◆ WHAT YOU NEED TO DO ◆
In your reply, reproduce every line of the data without any alteration.

◆ EXCERPTED RECORDS ◆
· · · ·
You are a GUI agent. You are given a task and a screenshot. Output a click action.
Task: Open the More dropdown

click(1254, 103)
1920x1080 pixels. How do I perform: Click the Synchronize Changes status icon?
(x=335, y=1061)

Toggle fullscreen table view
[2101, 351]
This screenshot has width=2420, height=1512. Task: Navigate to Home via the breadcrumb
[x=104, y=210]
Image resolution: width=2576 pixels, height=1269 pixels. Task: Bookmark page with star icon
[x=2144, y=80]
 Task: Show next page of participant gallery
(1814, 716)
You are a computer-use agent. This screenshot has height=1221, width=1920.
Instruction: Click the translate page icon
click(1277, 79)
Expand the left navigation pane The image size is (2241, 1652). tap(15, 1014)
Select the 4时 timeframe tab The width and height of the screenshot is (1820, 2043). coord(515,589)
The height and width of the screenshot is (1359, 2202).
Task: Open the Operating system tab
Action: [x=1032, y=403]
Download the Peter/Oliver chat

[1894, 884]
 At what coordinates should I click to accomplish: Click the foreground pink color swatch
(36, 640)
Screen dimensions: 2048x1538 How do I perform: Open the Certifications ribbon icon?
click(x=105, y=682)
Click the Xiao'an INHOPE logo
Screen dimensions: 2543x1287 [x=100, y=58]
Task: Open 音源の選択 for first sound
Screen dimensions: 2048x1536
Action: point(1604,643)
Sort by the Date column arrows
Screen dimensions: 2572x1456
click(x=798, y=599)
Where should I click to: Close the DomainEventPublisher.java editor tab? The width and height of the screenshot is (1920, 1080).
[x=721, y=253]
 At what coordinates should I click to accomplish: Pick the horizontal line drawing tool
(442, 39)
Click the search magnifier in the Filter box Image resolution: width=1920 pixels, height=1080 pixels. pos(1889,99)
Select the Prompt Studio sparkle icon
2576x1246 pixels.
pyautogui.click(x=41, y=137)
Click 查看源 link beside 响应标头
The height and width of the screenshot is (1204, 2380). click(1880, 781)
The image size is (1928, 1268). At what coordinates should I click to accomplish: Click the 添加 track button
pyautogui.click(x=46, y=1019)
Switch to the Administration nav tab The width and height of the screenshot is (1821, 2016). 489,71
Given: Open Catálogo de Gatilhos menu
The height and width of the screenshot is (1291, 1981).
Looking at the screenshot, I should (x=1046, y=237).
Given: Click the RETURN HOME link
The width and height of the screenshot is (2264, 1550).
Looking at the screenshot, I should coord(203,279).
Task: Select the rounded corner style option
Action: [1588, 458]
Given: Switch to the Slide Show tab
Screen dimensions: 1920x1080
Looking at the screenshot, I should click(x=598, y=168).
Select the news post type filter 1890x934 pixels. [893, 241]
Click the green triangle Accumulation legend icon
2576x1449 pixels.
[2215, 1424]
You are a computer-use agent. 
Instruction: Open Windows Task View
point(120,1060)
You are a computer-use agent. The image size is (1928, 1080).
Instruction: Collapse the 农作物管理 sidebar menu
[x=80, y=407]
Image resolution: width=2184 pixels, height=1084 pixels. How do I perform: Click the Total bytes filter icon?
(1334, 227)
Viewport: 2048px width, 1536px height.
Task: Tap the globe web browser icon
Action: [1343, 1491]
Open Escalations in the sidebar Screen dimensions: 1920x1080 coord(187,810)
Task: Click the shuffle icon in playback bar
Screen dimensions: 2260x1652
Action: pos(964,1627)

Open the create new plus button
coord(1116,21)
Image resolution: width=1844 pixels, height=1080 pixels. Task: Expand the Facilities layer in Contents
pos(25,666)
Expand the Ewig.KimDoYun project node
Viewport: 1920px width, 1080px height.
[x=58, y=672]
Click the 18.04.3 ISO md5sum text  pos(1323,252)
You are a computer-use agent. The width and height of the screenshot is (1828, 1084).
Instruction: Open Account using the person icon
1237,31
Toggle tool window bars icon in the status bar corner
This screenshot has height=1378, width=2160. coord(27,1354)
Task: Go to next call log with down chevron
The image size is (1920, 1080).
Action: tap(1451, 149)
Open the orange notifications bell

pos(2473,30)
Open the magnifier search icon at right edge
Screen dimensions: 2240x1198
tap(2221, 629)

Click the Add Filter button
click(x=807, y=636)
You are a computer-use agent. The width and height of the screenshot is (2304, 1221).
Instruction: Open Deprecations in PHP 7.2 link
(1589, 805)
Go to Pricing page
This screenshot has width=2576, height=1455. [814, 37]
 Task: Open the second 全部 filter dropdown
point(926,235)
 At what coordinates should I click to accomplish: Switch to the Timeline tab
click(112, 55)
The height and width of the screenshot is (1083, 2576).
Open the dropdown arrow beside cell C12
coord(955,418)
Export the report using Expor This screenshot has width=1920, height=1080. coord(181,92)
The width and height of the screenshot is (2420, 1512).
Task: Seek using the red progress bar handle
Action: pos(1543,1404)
· · · ·
◆ ANSWER ◆
You are a GUI agent. You are given a task and a screenshot. Output a click action.
Task: Open the More dropdown

click(1254, 103)
1920x1080 pixels. How do I perform: Click the Synchronize Changes status icon?
(x=335, y=1061)

Toggle fullscreen table view
[2101, 351]
This screenshot has width=2420, height=1512. Task: Navigate to Home via the breadcrumb
[x=104, y=210]
Image resolution: width=2576 pixels, height=1269 pixels. Task: Bookmark page with star icon
[x=2144, y=80]
 Task: Show next page of participant gallery
(1814, 716)
You are a computer-use agent. This screenshot has height=1221, width=1920.
Instruction: Click the translate page icon
click(1277, 79)
Expand the left navigation pane The image size is (2241, 1652). tap(15, 1014)
Select the 4时 timeframe tab The width and height of the screenshot is (1820, 2043). coord(515,589)
The height and width of the screenshot is (1359, 2202).
Task: Open the Operating system tab
Action: [x=1032, y=403]
Download the Peter/Oliver chat

[1894, 884]
 At what coordinates should I click to accomplish: Click the foreground pink color swatch
(36, 640)
Screen dimensions: 2048x1538 How do I perform: Open the Certifications ribbon icon?
click(x=105, y=682)
Click the Xiao'an INHOPE logo
Screen dimensions: 2543x1287 [x=100, y=58]
Task: Open 音源の選択 for first sound
Screen dimensions: 2048x1536
Action: point(1604,643)
Sort by the Date column arrows
Screen dimensions: 2572x1456
click(x=798, y=599)
Where should I click to: Close the DomainEventPublisher.java editor tab? The width and height of the screenshot is (1920, 1080).
[x=721, y=253]
 At what coordinates should I click to accomplish: Pick the horizontal line drawing tool
(442, 39)
Click the search magnifier in the Filter box Image resolution: width=1920 pixels, height=1080 pixels. pos(1889,99)
Select the Prompt Studio sparkle icon
2576x1246 pixels.
pyautogui.click(x=41, y=137)
Click 查看源 link beside 响应标头
The height and width of the screenshot is (1204, 2380). click(1880, 781)
The image size is (1928, 1268). At what coordinates should I click to accomplish: Click the 添加 track button
pyautogui.click(x=46, y=1019)
Switch to the Administration nav tab The width and height of the screenshot is (1821, 2016). 489,71
Given: Open Catálogo de Gatilhos menu
The height and width of the screenshot is (1291, 1981).
Looking at the screenshot, I should (x=1046, y=237).
Given: Click the RETURN HOME link
The width and height of the screenshot is (2264, 1550).
Looking at the screenshot, I should coord(203,279).
Task: Select the rounded corner style option
Action: [1588, 458]
Given: Switch to the Slide Show tab
Screen dimensions: 1920x1080
Looking at the screenshot, I should click(x=598, y=168).
Select the news post type filter 1890x934 pixels. [893, 241]
Click the green triangle Accumulation legend icon
2576x1449 pixels.
[2215, 1424]
You are a computer-use agent. 
Instruction: Open Windows Task View
point(120,1060)
You are a computer-use agent. The image size is (1928, 1080).
Instruction: Collapse the 农作物管理 sidebar menu
[x=80, y=407]
Image resolution: width=2184 pixels, height=1084 pixels. How do I perform: Click the Total bytes filter icon?
(1334, 227)
Viewport: 2048px width, 1536px height.
Task: Tap the globe web browser icon
Action: [1343, 1491]
Open Escalations in the sidebar Screen dimensions: 1920x1080 coord(187,810)
Task: Click the shuffle icon in playback bar
Screen dimensions: 2260x1652
Action: pos(964,1627)

Open the create new plus button
coord(1116,21)
Image resolution: width=1844 pixels, height=1080 pixels. Task: Expand the Facilities layer in Contents
pos(25,666)
Expand the Ewig.KimDoYun project node
Viewport: 1920px width, 1080px height.
[x=58, y=672]
Click the 18.04.3 ISO md5sum text  pos(1323,252)
You are a computer-use agent. The width and height of the screenshot is (1828, 1084).
Instruction: Open Account using the person icon
1237,31
Toggle tool window bars icon in the status bar corner
This screenshot has height=1378, width=2160. coord(27,1354)
Task: Go to next call log with down chevron
The image size is (1920, 1080).
Action: tap(1451, 149)
Open the orange notifications bell

pos(2473,30)
Open the magnifier search icon at right edge
Screen dimensions: 2240x1198
tap(2221, 629)

Click the Add Filter button
click(x=807, y=636)
You are a computer-use agent. The width and height of the screenshot is (2304, 1221).
Instruction: Open Deprecations in PHP 7.2 link
(1589, 805)
Go to Pricing page
This screenshot has width=2576, height=1455. [814, 37]
 Task: Open the second 全部 filter dropdown
point(926,235)
 At what coordinates should I click to accomplish: Switch to the Timeline tab
click(112, 55)
The height and width of the screenshot is (1083, 2576).
Open the dropdown arrow beside cell C12
coord(955,418)
Export the report using Expor This screenshot has width=1920, height=1080. coord(181,92)
The width and height of the screenshot is (2420, 1512).
Task: Seek using the red progress bar handle
Action: pos(1543,1404)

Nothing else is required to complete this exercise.